Une contribution pour les détenus?

Cette lettre d'opinion pourrait bien s'adresser au nouveau ministre fédéral régional ainsi qu'à notre député provincial.
Une nouvelle récente nous révélait qu'un détenu dans une prison soit provinciale ou fédérale coûtait à la société pas moins de 115 000 $ annuellement et que ceux-ci demandaient une augmentation de salaire lorsqu'ils effectuaient des travaux à l'intérieur.
J'ai alors entrpris de faire une petite recherche qui m'a révélé que lorsqu'un jeune est pris en charge par la DPJ dans un centre jeunesse, une contribution parentale basée sur le revenu familial est alors exigée pour défrayer le coût d'hébergement de ce jeune.

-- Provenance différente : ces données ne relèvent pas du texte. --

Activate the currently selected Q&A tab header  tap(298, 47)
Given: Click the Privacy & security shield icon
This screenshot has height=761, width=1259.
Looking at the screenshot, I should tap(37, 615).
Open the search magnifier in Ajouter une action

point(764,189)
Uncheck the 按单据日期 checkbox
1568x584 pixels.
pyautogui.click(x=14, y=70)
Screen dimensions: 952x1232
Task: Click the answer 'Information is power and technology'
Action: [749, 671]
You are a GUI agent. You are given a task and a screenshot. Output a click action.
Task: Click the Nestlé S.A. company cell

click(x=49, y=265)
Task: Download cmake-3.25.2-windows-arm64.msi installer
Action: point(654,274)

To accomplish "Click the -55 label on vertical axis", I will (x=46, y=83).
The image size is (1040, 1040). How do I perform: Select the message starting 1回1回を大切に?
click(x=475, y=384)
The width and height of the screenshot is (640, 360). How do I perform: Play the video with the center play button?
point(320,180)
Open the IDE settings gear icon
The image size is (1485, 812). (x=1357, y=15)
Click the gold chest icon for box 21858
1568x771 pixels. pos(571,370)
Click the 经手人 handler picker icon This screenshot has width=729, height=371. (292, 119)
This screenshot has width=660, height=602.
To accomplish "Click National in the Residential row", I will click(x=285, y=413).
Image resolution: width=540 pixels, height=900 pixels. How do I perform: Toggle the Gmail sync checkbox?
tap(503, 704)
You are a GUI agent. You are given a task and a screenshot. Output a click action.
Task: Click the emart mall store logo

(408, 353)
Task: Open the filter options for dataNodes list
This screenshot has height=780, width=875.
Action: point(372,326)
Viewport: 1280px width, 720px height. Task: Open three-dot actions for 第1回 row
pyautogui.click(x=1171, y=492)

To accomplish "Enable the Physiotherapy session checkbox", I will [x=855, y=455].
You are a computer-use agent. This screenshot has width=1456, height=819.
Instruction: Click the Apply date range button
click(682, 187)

Il y a là, à mon sens, une incongruité monstrueuse et un grave manque d'équité. Pourquoi ne pas exiger la même contribution de la part de détenus qui, peut-on en conclure pour la plupart, se sont même enrichis par le geste qui les a envoyés en prison? 
Comment peut-on, comme société, justifier de faire payer des familles qui peinent à accepter qu'un ou une de leurs enfants - qui dans la plupart des cas n'ont pas commis de crimes aussi graves que certains détenus - pour en fait le même ou quasiment le même type d'hébergement? Et en même temps payer des centaines de milliers de dollars pour héberger des prisonniers de droit commun? 
Pourquoi ne pas exiger le plein dévoilement de la situation financière d'un détenu et de faire cumuler une peine de prison assortie d'une contribution financière dite d'hébergement?
À nos deux députés interpellés au tout début, je demande une réflexion et possiblement une réponse à cette iniquité.